* **DATA TO PROCESS**:

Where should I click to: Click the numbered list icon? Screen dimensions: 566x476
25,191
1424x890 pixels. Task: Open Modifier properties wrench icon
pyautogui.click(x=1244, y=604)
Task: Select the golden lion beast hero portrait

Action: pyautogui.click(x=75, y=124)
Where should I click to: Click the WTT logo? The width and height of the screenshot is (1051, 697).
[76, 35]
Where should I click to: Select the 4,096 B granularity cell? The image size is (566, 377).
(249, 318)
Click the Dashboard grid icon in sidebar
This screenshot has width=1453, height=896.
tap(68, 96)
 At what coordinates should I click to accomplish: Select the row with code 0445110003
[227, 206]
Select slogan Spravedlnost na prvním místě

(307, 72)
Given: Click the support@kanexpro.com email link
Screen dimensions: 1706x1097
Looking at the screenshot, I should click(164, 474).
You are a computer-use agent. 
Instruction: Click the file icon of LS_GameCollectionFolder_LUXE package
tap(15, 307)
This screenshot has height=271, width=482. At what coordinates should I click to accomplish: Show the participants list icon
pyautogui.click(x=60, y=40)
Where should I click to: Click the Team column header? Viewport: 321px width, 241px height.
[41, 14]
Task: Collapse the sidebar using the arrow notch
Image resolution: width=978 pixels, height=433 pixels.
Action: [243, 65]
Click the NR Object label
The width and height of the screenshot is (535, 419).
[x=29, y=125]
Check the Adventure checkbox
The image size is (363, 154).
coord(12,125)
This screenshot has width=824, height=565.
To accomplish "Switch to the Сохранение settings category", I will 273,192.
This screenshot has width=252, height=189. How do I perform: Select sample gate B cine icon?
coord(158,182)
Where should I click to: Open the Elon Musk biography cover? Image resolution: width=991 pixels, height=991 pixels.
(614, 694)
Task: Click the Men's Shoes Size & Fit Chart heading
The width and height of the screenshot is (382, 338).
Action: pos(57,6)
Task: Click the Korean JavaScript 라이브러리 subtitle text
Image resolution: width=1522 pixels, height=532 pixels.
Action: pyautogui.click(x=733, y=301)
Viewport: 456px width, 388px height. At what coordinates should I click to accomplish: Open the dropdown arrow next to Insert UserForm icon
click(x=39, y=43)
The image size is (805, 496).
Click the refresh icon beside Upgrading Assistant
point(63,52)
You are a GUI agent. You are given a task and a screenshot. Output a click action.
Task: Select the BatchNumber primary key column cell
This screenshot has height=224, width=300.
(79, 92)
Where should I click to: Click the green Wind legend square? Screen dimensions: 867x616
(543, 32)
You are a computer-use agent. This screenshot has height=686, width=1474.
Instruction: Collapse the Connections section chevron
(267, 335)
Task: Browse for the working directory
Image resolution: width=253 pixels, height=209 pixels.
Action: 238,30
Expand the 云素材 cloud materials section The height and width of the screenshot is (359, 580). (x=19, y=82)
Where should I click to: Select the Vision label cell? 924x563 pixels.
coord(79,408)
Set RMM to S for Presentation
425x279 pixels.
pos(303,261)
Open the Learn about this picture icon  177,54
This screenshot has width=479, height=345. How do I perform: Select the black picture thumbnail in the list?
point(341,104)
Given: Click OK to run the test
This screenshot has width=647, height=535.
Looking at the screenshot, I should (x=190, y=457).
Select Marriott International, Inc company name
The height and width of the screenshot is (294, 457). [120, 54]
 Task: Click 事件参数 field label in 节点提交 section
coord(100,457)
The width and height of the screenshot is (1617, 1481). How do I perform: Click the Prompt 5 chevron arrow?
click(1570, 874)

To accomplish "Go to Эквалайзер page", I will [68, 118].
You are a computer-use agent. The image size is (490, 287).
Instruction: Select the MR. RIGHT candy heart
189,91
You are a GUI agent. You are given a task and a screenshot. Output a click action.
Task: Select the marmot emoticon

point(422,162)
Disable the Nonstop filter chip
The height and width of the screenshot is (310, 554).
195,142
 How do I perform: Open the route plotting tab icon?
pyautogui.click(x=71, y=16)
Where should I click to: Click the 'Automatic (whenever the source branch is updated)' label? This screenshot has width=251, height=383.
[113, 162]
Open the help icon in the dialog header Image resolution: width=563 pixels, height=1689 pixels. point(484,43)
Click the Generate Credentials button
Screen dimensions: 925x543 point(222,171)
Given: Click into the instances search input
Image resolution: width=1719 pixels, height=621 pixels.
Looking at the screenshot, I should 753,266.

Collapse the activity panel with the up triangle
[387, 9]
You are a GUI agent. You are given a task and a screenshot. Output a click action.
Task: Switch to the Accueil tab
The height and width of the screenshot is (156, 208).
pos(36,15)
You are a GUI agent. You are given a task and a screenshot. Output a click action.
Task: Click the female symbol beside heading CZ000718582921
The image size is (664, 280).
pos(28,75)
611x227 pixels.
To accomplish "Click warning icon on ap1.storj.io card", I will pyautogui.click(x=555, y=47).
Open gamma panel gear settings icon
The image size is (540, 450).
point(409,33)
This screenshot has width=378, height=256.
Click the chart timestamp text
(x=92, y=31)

* **GOAL OF THE EXERCISE**: Return each line from the entries above that includes "computer".

* **YOUR RESPONSE**:
You are a computer-use agent. 
You are a computer-use agent. This screenshot has height=686, width=1474.
You are a computer-use agent. The image size is (490, 287).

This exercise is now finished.